Policy & Advocacy

Youth violence is a significant public health problem that affects thousands of young people each day. Preventing youth violence requires a comprehensive approach. The Marion County Youth Violence Prevention Coalition (MCYVPC) prioritizes policies that support communities and address firearm access.

Various Policies and Programs that Support Communities

  • Measures that strengthen household financial security and increase affordable housing.
  • Efforts that enhance early childcare access and quality.
  • Efforts that improve access to healthy food with a focus on food deserts and low access areas.
  • Measures that expand youth serving programs—summer employment programs for youth, and mentoring, after-school programs focused on building self-control, social skills, and decision-making.
  • Efforts that expand mental health care in schools, including the implementation of suicide prevention programs, mental health screening programs, and trauma care for students in need.

Various Policies and Programs that Address Firearms

Universal background checks:
Under current federal law, only federally licensed firearms dealers must request a firearm background check before a gun can be transferred. Private gun sellers, like those at gun shows or online, are not required to request a background check. If the background check takes longer than three business days to complete, the seller is permitted to complete the transfer even if the background check is not complete. (This is known as the Charleston Loophole.)

Safe storage and child access prevention:
Safe storage laws limit accessibility to guns by unauthorized users, including minors, through practices like requiring that guns be locked in a secure place. Child access prevention laws impose liability on adults who allow children to have unsupervised access to guns.

Concealed carry and open carry:
The state has substantially weakened the restrictions regarding the concealed and open carry of firearms in public spaces in recent years, expanding the number of users who are authorized to carry loaded handguns in public as well as the number of public locations in which individuals can carry firearms.

Stand Your Ground laws:
These laws allow a person to use deadly force in public, even if they know they could safely avoid any need for violence by simply stepping away from the incident.

Waiting periods:
A waiting period law requires a certain number of days to pass between the purchase of a firearm and when the buyer can actually take possession of that gun. By delaying immediate access to firearms, they can help prevent impulsive acts of gun violence, including gun homicides and suicides.

Ghost guns:
These are self-assembled firearms that can be built from kits or created with 3D printers. Ghost guns do not have a serial number, making them untraceable by law enforcement, and they often lack a metal component, making them undetectable by metal detectors.

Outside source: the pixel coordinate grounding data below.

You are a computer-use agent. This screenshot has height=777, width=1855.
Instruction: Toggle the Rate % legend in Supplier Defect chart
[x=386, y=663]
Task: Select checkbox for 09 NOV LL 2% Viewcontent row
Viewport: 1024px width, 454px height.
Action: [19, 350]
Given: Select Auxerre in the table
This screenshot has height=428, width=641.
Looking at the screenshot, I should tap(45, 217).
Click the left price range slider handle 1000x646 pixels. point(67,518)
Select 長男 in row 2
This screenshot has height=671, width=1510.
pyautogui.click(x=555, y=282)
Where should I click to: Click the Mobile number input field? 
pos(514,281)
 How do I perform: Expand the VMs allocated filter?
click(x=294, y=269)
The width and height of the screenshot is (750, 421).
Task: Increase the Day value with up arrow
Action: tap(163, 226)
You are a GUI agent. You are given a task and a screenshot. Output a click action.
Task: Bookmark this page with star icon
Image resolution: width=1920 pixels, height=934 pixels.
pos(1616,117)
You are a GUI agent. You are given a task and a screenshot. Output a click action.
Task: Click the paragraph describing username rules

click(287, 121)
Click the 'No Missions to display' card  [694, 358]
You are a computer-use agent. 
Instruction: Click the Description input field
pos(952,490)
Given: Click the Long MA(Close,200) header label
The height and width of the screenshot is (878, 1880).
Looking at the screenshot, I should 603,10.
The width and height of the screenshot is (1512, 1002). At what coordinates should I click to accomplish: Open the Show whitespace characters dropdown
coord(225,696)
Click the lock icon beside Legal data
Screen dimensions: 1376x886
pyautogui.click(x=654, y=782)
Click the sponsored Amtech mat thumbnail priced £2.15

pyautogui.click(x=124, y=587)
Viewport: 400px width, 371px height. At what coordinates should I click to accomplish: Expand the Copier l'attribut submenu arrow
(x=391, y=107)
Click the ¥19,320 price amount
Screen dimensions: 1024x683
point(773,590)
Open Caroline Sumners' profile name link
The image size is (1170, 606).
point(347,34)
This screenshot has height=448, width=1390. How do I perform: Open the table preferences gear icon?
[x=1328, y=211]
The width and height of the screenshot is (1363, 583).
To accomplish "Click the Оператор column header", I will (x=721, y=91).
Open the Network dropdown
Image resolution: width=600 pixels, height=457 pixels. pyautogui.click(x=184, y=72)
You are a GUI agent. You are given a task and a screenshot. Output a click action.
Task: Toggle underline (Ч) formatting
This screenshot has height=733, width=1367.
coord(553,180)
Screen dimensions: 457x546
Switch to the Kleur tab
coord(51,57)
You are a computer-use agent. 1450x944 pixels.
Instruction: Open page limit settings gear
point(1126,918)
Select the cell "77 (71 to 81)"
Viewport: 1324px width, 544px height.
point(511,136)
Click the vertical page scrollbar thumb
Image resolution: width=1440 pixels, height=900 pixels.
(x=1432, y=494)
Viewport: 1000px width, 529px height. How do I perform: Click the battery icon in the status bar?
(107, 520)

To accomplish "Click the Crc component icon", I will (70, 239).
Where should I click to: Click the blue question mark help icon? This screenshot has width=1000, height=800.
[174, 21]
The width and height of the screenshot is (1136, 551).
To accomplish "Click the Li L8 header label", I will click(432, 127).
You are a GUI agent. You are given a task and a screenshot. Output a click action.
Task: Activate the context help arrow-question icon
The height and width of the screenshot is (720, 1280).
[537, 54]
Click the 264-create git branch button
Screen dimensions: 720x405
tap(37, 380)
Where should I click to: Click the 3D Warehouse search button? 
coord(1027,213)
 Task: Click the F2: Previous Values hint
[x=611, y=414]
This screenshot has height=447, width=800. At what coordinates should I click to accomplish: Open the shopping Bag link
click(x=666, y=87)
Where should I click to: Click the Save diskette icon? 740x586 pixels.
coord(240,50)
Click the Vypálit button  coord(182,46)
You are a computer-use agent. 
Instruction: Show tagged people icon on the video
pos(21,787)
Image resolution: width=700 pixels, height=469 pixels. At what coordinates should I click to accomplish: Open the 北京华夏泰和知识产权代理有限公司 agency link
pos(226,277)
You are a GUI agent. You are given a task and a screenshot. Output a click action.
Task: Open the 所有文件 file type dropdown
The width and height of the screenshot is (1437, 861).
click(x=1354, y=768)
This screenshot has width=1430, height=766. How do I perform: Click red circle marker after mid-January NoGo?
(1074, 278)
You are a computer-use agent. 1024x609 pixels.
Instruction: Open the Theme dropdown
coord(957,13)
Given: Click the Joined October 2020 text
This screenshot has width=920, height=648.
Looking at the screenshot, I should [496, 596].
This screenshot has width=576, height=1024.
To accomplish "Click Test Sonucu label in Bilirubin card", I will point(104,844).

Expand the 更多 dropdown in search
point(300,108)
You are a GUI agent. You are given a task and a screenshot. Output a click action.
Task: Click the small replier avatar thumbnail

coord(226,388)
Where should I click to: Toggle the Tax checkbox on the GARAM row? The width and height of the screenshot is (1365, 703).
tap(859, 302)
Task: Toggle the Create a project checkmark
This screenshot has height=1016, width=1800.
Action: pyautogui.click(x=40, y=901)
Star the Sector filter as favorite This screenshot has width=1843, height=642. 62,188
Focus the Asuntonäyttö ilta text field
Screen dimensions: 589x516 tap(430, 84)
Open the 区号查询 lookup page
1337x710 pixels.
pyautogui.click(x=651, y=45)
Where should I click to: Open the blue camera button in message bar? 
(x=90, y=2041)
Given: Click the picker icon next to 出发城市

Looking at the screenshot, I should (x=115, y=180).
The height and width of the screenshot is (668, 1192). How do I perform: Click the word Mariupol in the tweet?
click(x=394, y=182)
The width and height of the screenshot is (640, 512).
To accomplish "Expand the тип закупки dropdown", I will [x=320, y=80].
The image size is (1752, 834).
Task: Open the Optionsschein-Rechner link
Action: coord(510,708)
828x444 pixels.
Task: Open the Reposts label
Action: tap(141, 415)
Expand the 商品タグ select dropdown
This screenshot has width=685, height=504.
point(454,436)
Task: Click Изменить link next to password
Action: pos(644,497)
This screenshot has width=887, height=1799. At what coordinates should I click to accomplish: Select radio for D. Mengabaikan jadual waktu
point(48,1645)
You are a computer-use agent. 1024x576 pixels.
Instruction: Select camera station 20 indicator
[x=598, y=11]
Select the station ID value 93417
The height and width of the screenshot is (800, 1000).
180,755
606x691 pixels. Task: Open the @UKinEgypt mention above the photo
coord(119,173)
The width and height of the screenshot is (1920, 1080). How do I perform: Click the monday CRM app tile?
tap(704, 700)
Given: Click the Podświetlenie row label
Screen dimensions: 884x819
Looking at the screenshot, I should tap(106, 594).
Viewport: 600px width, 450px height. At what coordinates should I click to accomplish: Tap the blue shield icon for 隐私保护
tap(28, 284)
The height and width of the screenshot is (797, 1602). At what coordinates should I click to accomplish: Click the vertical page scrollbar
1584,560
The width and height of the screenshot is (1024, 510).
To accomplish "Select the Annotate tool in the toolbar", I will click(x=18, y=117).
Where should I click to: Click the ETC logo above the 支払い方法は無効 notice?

Domestic violence firearm prohibitions:
Gun safety laws can prevent firearms from being used as tools of intimidation, coercion, and abuse by keeping people from accessing guns after they have been convicted of domestic violence crimes or while they are subject to active court orders against domestic violence.

Extreme risk protection orders (ERPOs):
Extreme risk laws allow families, household members, or certain key community members to petition a court to temporarily restrict a person’s access to guns if they pose a significant risk of harming themselves or others. This vital tool saves lives by allowing the people who are most likely to notice when someone poses a risk with a firearm to take concrete steps to disarm them.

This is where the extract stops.